在 conda 中创建虚拟环境，python 版本要求在 3.8 以上：https://blog.csdn.net/Yu_L2/article/details/105186991

虚拟环境还要安装 torch：https://pytorch.org/get-started/previous-versions/

以及 transformers：https://huggingface.co/docs/transformers/installation

等库。

克隆 Vicuna 库到本地。

git clone https://github.com/lm-sys/FastChat.git

可以通过以下命令下载 LLaMA。

pip install pyllama -U
python -m llama.download --model_size 7B

【提示】模型下载速度较慢，可以通过 Ctrl+C 终止下载，再重新运行该命令继续下载。

下载转换程序并运行。

python convert_llama_weights_to_hf.py --input_dir ./llama --model_size 7B --output_dir ./output/

--input_dir 后的参数表示 LLaMA 模型下载的目录，--output_dir 模型表示转换后的模型所在目录。

首先需要下载 Vicuna模型的 delta 参数。

git clone https://huggingface.co/lmsys/vicuna-7b-delta-v1.1

其次把 LLaMA 参数与 Vicuna 的 delta 参数进行合并，得到 Vicuna 模型参数。

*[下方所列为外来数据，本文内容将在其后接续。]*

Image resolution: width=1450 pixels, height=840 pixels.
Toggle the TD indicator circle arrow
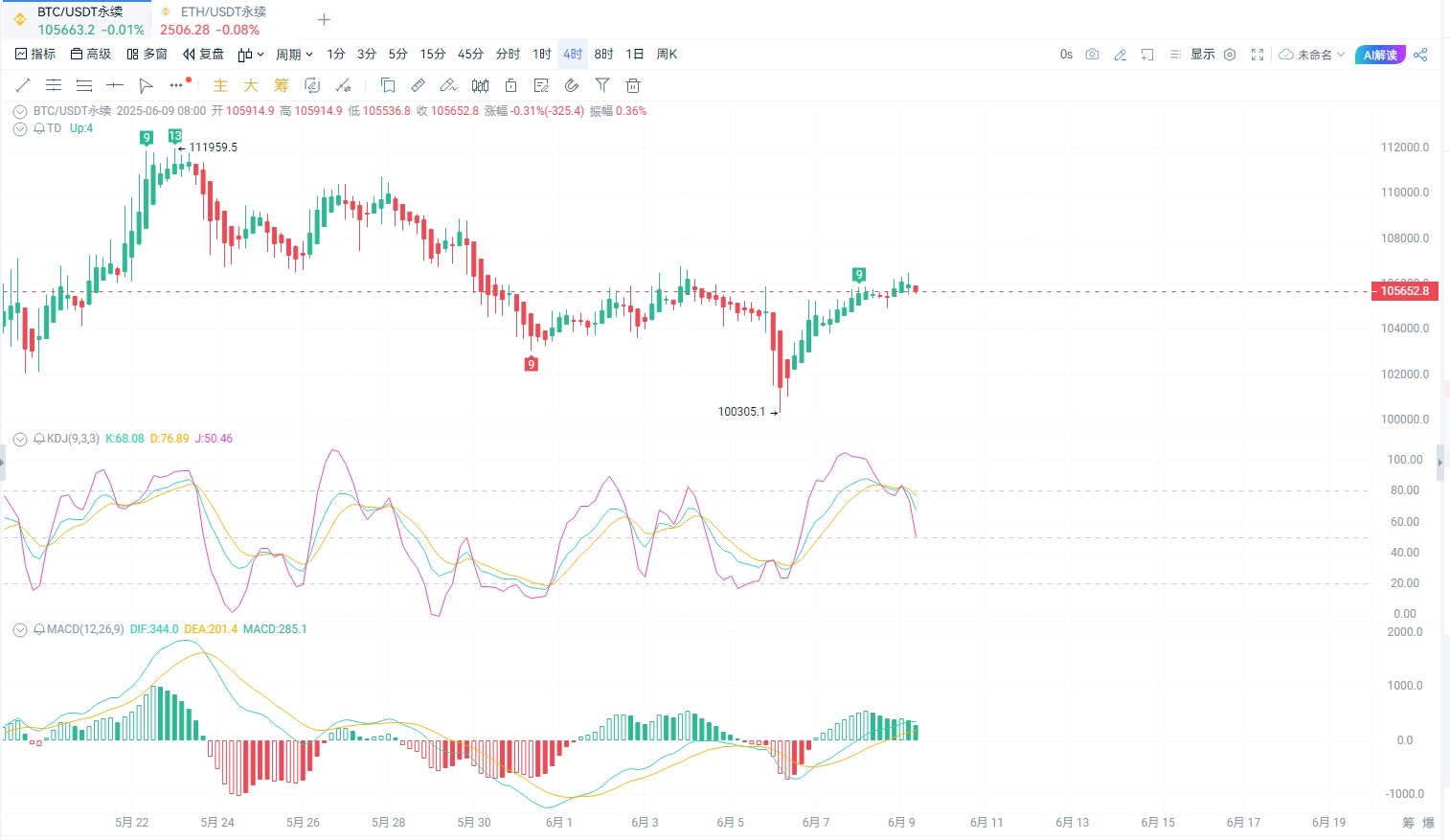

python -m fastchat.model.apply_delta
	--base-model-path ./output
	--target-model-path ./vicuna-7b
	--delta-path ./vicuna-7b-delta-v1.1

--base-model-path 参数为转换后的模型位置，--target-model-path 表示最终模型输出的位置，--delta-path 参数表示下载的delta权重位置。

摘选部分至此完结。